NHERF1 and NHERF2 are necessary for multiple but usually separate aspects of basal and acute regulation of NHE3 activity

Gastroenterology and Hepatology Division, Department of Medicine, Johns Hopkins Univ. School of Medicine, Baltimore, MD 21205-2195, USA.
AJP Cell Physiology (Impact Factor: 3.78). 12/2010; 300(4):C771-82. DOI: 10.1152/ajpcell.00119.2010
Source: PubMed


Na(+)/H(+) exchanger 3 (NHE3) is expressed in the brush border (BB) of intestinal epithelial cells and accounts for the majority of neutral NaCl absorption. It has been shown that the Na(+)/H(+) exchanger regulatory factor (NHERF) family members of multi-PDZ domain-containing scaffold proteins bind to the NHE3 COOH terminus and play necessary roles in NHE3 regulation in intestinal epithelial cells. Most studies of NHE3 regulation have been in cell models in which NHERF1 and/or NHERF2 were overexpressed. We have now developed an intestinal Na(+) absorptive cell model in Caco-2/bbe cells by expressing hemagglutinin (HA)-tagged NHE3 with an adenoviral infection system. Roles of NHERF1 and NHERF2 in NHE3 regulation were determined, including inhibition by cAMP, cGMP, and Ca(2+) and stimulation by EGF, with knockdown (KD) approaches with lentivirus (Lenti)-short hairpin RNA (shRNA) and/or adenovirus (Adeno)-small interfering RNA (siRNA). Stable infection of Caco-2/bbe cells by NHERF1 or NHERF2 Lenti-shRNA significantly and specifically reduced NHERF protein expression by >80%. NHERF1 KD reduced basal NHE3 activity, while NHERF2 KD stimulated NHE3 activity. siRNA-mediated (transient) and Lenti-shRNA-mediated (stable) gene silencing of NHERF2 (but not of NHERF1) abolished cGMP- and Ca(2+)-dependent inhibition of NHE3. KD of NHERF1 or NHERF2 alone had no effect on cAMP inhibition of NHE3, but KD of both simultaneously abolished the effect of cAMP. The stimulatory effect of EGF on NHE3 was eliminated in NHERF1-KD but occurred normally in NHERF2-KD cells.
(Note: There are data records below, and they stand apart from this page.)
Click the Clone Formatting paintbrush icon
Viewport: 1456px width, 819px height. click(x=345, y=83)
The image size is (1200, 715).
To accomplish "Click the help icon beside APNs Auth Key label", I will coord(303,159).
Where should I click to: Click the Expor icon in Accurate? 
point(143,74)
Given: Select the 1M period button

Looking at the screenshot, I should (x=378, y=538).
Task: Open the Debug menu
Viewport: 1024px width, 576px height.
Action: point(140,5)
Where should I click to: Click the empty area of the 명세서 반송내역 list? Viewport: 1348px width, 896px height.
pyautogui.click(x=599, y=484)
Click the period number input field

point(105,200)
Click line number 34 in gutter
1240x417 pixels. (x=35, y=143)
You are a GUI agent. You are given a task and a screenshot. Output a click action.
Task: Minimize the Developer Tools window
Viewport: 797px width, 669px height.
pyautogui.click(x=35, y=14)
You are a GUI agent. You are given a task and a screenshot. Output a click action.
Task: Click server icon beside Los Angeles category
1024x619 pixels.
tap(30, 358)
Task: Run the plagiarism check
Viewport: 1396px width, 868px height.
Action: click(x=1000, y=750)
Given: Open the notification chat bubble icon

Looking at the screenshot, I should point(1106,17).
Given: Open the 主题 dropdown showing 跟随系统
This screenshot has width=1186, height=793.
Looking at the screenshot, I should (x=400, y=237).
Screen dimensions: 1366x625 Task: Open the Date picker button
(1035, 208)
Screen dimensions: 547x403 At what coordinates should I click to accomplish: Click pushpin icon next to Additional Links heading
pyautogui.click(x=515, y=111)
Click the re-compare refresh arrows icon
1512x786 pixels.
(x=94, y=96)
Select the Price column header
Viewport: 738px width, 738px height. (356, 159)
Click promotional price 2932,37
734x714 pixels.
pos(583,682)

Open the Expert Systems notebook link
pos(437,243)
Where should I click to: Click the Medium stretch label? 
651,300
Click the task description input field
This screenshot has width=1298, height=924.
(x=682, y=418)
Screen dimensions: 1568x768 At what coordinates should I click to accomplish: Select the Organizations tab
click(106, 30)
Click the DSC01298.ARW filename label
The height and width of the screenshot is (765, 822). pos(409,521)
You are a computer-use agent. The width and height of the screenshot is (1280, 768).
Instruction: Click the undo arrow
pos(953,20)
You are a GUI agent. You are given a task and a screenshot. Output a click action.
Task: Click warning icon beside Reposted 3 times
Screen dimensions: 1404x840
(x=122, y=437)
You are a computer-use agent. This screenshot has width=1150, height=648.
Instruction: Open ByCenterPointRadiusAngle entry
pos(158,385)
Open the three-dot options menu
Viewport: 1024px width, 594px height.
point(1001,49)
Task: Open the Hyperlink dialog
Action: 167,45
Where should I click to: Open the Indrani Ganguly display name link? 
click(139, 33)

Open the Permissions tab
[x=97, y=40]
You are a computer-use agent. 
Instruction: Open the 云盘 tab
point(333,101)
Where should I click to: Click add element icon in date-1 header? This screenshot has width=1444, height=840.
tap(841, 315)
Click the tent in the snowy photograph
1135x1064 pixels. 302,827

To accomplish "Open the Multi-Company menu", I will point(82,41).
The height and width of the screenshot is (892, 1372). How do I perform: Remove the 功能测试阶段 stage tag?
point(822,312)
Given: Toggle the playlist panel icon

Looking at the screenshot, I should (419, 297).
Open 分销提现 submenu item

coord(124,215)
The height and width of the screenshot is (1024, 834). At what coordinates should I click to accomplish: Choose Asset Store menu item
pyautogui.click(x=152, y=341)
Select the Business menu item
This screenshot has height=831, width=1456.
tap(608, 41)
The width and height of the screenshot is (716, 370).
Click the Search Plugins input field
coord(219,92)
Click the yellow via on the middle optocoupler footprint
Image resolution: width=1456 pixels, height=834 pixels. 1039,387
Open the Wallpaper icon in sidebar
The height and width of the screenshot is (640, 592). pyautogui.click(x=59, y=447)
These findings show that both NHERF2 and NHERF1 are involved in setting NHE3 activity. NHERF2 is necessary for cGMP-dependent protein kinase (cGK) II- and Ca(2+)-dependent inhibition of NHE3. cAMP-dependent inhibition of NHE3 activity requires either NHERF1 or NHERF2. Stimulation of NHE3 activity by EGF is NHERF1 dependent.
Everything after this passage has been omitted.